Records provided:

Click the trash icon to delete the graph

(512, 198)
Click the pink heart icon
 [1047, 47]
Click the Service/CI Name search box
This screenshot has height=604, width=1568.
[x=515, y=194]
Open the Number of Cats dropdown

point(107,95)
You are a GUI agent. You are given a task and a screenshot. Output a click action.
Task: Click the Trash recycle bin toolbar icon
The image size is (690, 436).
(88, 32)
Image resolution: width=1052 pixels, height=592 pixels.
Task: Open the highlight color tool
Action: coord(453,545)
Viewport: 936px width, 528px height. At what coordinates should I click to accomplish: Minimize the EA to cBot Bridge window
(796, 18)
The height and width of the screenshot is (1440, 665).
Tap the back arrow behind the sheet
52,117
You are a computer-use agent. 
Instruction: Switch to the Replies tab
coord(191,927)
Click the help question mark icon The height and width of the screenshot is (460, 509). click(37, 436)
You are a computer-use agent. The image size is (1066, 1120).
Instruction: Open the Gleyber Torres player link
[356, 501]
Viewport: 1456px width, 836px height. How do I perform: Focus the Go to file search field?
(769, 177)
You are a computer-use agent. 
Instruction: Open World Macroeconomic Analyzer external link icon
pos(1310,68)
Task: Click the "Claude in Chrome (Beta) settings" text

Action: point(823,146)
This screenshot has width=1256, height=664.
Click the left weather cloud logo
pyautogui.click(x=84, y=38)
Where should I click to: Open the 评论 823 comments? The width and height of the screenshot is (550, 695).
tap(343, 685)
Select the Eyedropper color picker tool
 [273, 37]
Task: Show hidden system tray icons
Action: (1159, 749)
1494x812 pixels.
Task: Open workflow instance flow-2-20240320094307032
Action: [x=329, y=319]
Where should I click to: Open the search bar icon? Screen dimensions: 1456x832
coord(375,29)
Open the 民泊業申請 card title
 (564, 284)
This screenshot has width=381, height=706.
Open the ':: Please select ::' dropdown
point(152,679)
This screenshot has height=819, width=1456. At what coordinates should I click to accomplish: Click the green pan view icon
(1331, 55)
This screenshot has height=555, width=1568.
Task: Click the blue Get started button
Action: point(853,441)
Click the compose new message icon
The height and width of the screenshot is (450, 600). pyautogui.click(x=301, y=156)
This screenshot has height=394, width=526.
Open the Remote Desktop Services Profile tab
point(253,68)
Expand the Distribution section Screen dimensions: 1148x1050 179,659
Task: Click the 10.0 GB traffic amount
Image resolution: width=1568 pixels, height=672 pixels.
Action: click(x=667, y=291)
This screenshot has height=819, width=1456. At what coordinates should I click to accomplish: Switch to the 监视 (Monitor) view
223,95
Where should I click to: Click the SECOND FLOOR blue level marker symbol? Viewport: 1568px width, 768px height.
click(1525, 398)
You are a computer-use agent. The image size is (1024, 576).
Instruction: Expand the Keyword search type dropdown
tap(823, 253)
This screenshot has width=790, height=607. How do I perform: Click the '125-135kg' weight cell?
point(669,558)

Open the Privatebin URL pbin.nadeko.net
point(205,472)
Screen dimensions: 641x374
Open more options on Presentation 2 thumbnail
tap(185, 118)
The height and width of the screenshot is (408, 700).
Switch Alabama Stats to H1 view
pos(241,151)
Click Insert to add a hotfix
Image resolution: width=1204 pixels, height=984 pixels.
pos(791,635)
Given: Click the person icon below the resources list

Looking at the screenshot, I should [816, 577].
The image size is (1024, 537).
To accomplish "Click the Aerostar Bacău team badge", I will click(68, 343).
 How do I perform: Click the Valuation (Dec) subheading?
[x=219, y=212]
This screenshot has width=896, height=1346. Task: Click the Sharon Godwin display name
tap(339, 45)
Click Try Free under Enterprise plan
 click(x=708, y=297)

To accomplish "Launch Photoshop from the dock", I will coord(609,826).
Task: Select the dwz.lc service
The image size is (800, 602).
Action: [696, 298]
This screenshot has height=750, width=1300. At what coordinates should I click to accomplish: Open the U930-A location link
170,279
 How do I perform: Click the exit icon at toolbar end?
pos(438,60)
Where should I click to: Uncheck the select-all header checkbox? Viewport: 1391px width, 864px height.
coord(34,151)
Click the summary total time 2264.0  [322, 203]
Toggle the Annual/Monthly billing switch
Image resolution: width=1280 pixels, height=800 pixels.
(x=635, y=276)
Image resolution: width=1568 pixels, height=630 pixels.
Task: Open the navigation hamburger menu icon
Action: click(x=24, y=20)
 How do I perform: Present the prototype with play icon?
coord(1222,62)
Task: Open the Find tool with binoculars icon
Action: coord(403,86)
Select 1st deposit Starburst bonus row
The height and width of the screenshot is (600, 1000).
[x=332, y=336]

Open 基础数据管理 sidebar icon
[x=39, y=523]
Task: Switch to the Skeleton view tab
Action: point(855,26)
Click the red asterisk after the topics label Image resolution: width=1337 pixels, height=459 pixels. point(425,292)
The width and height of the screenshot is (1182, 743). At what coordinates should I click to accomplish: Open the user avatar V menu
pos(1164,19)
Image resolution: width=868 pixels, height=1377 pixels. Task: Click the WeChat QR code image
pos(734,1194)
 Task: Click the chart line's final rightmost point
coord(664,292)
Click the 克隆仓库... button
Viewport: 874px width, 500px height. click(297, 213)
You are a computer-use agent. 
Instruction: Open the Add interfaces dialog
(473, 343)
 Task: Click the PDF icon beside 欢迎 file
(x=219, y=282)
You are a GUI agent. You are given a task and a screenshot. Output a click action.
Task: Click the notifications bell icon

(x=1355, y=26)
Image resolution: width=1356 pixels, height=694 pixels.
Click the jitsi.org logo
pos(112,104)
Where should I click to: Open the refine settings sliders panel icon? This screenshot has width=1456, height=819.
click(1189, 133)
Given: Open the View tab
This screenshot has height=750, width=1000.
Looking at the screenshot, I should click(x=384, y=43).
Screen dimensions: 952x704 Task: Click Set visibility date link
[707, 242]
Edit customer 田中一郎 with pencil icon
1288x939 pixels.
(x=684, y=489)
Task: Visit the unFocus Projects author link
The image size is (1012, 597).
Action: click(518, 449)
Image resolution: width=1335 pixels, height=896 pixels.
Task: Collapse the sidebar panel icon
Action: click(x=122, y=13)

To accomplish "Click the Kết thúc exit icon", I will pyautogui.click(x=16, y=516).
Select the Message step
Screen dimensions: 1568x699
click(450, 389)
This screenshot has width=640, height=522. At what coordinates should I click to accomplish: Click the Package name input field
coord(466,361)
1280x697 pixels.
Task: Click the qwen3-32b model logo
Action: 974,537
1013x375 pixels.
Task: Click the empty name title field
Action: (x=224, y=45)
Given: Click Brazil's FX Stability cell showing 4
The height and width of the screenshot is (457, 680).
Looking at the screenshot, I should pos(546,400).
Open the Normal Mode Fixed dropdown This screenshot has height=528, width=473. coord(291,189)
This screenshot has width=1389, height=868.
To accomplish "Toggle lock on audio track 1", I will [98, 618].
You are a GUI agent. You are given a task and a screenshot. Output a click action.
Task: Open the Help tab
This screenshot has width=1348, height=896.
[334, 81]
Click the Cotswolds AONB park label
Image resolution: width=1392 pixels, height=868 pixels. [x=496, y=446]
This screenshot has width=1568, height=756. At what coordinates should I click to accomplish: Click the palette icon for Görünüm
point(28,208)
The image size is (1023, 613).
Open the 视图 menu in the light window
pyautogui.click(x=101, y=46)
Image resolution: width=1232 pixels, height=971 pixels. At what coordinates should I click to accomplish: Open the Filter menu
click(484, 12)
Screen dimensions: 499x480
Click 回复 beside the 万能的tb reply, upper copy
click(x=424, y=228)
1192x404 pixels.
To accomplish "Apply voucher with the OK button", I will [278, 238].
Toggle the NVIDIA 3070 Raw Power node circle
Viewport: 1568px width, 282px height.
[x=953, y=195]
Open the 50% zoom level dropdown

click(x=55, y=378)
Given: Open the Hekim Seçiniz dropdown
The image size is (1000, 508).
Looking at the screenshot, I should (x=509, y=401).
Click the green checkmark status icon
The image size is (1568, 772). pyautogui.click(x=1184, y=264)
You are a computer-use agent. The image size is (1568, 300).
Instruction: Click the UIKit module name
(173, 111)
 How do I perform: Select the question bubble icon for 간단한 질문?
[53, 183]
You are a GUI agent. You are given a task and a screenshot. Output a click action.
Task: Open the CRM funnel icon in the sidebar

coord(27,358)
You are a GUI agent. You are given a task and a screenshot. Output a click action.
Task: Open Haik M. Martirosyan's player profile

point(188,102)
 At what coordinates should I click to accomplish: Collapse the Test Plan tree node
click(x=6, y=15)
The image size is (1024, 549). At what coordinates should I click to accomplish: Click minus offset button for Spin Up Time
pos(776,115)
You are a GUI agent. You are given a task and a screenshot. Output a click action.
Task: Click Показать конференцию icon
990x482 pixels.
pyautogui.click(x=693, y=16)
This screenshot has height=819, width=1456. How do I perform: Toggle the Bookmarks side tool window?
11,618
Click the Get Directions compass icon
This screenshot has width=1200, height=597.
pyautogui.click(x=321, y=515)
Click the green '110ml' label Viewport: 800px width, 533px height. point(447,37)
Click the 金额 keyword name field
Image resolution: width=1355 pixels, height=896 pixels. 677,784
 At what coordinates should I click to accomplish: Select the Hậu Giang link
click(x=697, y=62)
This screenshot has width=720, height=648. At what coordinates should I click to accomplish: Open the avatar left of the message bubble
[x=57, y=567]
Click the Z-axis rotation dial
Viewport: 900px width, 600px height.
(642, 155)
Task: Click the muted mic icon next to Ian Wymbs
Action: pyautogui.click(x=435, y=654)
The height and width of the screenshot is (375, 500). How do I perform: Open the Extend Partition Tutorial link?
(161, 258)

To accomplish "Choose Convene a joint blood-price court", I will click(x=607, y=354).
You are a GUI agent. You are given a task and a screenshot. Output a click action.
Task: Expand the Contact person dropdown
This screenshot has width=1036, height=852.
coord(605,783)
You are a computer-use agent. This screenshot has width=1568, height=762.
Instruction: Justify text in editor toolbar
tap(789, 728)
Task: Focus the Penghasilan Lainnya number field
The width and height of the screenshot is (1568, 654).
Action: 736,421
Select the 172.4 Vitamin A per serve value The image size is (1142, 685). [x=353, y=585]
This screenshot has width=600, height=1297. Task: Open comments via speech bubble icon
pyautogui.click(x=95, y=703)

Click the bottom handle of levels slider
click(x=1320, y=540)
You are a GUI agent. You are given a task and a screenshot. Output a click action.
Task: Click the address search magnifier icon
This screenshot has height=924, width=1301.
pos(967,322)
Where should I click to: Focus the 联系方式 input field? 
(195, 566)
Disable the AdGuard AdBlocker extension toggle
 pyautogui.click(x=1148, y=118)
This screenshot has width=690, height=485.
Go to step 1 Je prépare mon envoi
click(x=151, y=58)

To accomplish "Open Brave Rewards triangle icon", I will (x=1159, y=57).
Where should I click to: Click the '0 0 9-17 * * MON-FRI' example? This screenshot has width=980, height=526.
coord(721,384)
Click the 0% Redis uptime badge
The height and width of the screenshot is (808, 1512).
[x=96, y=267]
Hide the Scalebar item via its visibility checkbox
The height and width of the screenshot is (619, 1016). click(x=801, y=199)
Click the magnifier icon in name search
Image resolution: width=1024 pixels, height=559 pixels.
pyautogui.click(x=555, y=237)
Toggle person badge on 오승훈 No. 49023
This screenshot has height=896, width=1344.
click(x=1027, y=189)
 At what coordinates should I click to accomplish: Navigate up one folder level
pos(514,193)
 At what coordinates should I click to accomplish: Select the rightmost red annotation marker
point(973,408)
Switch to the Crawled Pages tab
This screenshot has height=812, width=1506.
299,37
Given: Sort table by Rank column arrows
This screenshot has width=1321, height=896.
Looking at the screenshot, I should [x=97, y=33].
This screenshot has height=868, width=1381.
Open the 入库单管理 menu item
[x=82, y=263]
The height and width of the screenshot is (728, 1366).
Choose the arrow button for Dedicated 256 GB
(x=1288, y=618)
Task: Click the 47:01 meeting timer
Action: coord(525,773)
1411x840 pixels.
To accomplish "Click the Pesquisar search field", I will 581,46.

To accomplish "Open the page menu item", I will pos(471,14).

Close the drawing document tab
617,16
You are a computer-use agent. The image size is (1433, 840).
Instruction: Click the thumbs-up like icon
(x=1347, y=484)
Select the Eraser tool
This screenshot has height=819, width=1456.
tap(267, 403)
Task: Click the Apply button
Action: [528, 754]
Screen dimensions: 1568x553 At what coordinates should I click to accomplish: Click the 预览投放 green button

Brief: Convert the data, from the line containing "This screenshot has width=600, height=1297." up to and including the line containing "pyautogui.click(x=555, y=237)", into a Markdown table with the columns No. and Content. Number each line in No., put the line itself in Content, and omit blank lines.

Reply:
| No. | Content |
|---|---|
| 1 | This screenshot has width=600, height=1297. Task: Open comments via speech bubble icon |
| 2 | pyautogui.click(x=95, y=703) |
| 3 | Click the bottom handle of levels slider |
| 4 | click(x=1320, y=540) |
| 5 | You are a GUI agent. You are given a task and a screenshot. Output a click action. |
| 6 | Task: Click the address search magnifier icon |
| 7 | This screenshot has height=924, width=1301. |
| 8 | pos(967,322) |
| 9 | Where should I click to: Focus the 联系方式 input field?  |
| 10 | (195, 566) |
| 11 | Disable the AdGuard AdBlocker extension toggle |
| 12 |  pyautogui.click(x=1148, y=118) |
| 13 | This screenshot has width=690, height=485. |
| 14 | Go to step 1 Je prépare mon envoi |
| 15 | click(x=151, y=58) |
| 16 | To accomplish "Open Brave Rewards triangle icon", I will (x=1159, y=57). |
| 17 | Where should I click to: Click the '0 0 9-17 * * MON-FRI' example? This screenshot has width=980, height=526. |
| 18 | coord(721,384) |
| 19 | Click the 0% Redis uptime badge |
| 20 | The height and width of the screenshot is (808, 1512). |
| 21 | [x=96, y=267] |
| 22 | Hide the Scalebar item via its visibility checkbox |
| 23 | The height and width of the screenshot is (619, 1016). click(x=801, y=199) |
| 24 | Click the magnifier icon in name search |
| 25 | Image resolution: width=1024 pixels, height=559 pixels. |
| 26 | pyautogui.click(x=555, y=237) |